Debunking austerity claims makes no difference to Europe’s monks and zealots – Telegraph Blogs

Yet another pillar of the austerity edifice has crumbled.
As many readers will have seen, fresh research has refuted the famous Reinhart-Rogoff paper showing a cliff-edge fall in growth to minus 0.1pc once public debt reaches 90pc of GDP.
This was the paper seized upon by Tea Party Republicans, scorched-earth Schaublerians and Rehnites in Europe, our own dear Chancellor George Osborne, and Austro-liquidationists the world over, to back calls for draconian, pro-cyclical, fiscal tightening.
A team of economists from the University of Massachusetts has gone for the jugular.
Part of the Reinhart-Rogoff error is due to a surreal Excel slip. A handful of countries were accidentally left out. Far too much weight was given to an almost irrelevant episode in New Zealand in 1951.
In fact the average growth rate for the 20 developed countries in the study is plus 2.2pc. Big difference.
The greater conceptual error was to conflate correlation and cause, or at least to construct the argument in such a way that politicians with an axe to grind and little grasp of history could misuse the data.
Is it high debt that slows growth? Or is slow growth that causes high debt? Or both?
I know Carmen Reinhart and Kenneth Rogoff. They are both outstanding IMF/Harvard economists. Their integrity is beyond question. So the saga saddens me. Yet I never really believed in such a mechanical linkage in the first place.

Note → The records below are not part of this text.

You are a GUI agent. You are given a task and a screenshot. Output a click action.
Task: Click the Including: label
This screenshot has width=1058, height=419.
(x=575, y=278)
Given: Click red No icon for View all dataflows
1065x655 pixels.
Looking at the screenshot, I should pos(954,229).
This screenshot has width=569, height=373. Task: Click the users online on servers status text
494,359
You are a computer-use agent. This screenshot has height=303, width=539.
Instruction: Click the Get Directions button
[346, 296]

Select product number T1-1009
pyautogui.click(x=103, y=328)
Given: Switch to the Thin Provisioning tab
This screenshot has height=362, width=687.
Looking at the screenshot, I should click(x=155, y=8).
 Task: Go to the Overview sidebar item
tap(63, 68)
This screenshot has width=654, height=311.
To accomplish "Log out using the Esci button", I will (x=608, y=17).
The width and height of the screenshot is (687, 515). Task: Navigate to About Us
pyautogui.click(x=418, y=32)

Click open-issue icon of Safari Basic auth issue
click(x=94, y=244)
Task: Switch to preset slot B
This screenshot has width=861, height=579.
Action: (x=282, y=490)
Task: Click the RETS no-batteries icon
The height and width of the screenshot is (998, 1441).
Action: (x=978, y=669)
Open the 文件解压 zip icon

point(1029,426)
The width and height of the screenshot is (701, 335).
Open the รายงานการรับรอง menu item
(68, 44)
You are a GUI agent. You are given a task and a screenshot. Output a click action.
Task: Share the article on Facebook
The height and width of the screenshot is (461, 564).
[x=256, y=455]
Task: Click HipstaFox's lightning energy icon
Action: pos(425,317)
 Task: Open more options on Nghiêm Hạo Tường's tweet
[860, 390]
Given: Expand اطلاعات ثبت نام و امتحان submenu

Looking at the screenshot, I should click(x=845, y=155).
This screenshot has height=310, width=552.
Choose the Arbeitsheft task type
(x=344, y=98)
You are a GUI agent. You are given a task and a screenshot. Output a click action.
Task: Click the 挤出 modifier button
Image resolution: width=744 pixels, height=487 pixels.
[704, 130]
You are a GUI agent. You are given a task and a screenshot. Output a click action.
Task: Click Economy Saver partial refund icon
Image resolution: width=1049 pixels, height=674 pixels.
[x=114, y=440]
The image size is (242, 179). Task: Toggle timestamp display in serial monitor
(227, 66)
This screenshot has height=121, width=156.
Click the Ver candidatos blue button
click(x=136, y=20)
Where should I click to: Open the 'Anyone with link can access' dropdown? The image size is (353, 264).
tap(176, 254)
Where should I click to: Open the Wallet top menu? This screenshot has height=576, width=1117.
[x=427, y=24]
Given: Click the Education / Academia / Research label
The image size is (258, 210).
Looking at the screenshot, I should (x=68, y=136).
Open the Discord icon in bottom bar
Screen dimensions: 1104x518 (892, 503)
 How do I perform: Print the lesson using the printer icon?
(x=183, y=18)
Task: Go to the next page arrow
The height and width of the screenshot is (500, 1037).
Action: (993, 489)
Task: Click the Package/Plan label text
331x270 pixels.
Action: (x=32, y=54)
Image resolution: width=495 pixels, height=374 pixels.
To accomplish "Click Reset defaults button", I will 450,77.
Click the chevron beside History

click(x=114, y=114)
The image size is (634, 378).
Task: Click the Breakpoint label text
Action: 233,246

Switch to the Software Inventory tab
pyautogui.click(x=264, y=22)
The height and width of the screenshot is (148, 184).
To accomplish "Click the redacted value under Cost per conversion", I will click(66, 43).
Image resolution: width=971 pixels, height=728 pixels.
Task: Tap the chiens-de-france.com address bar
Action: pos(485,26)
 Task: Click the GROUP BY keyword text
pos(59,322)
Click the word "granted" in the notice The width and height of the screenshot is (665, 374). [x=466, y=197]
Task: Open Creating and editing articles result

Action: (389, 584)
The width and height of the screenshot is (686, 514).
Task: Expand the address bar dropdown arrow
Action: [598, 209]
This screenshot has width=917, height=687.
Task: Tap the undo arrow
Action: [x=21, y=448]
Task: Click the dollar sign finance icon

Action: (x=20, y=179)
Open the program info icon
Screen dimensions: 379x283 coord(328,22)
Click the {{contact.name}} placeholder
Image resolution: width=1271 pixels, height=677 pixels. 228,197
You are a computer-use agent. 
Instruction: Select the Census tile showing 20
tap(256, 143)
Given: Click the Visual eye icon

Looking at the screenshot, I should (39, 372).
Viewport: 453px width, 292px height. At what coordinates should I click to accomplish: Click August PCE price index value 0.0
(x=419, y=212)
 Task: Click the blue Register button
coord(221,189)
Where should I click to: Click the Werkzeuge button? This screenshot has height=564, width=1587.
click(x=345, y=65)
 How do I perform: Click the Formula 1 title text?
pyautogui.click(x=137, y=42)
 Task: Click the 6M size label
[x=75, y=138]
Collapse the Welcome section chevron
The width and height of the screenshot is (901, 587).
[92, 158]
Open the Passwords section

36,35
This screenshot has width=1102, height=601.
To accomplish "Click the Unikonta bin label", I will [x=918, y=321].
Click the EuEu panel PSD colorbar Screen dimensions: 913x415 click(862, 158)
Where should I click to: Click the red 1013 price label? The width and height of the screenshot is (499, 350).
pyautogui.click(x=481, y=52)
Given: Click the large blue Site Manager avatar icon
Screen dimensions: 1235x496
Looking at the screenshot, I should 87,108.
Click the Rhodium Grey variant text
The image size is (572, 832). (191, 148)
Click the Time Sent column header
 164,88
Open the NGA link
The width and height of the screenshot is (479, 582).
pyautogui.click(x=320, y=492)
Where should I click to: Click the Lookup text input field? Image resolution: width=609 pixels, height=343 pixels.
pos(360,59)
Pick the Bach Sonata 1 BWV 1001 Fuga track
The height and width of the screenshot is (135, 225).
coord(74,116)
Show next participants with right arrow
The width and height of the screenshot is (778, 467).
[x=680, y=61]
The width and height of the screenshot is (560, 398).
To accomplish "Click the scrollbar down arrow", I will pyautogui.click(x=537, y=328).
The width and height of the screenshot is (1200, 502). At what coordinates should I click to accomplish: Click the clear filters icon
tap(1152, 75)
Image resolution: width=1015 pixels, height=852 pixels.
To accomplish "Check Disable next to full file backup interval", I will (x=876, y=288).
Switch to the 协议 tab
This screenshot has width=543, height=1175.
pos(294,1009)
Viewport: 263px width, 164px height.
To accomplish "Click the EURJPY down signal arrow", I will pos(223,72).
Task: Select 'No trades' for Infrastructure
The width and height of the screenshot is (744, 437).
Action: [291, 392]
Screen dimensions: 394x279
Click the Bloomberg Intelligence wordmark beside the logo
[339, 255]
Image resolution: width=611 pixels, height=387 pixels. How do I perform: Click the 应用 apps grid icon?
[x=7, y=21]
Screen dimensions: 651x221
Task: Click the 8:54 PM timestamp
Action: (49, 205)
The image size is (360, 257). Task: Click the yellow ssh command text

Britain’s public debt was 260pc of GDP in 1816 at the end of near perma-wars: Seven Years War, American War of Independence, and the Napoleonic Wars. This was whittled down to 24pc over the next century by the magical compound effects of economic growth.
The debt reached 220pc in 1945, the price for defeating fascism. This was certainly a drag on the post-War recovery, but it did not stop debt falling to 36pc by the mid-1990s.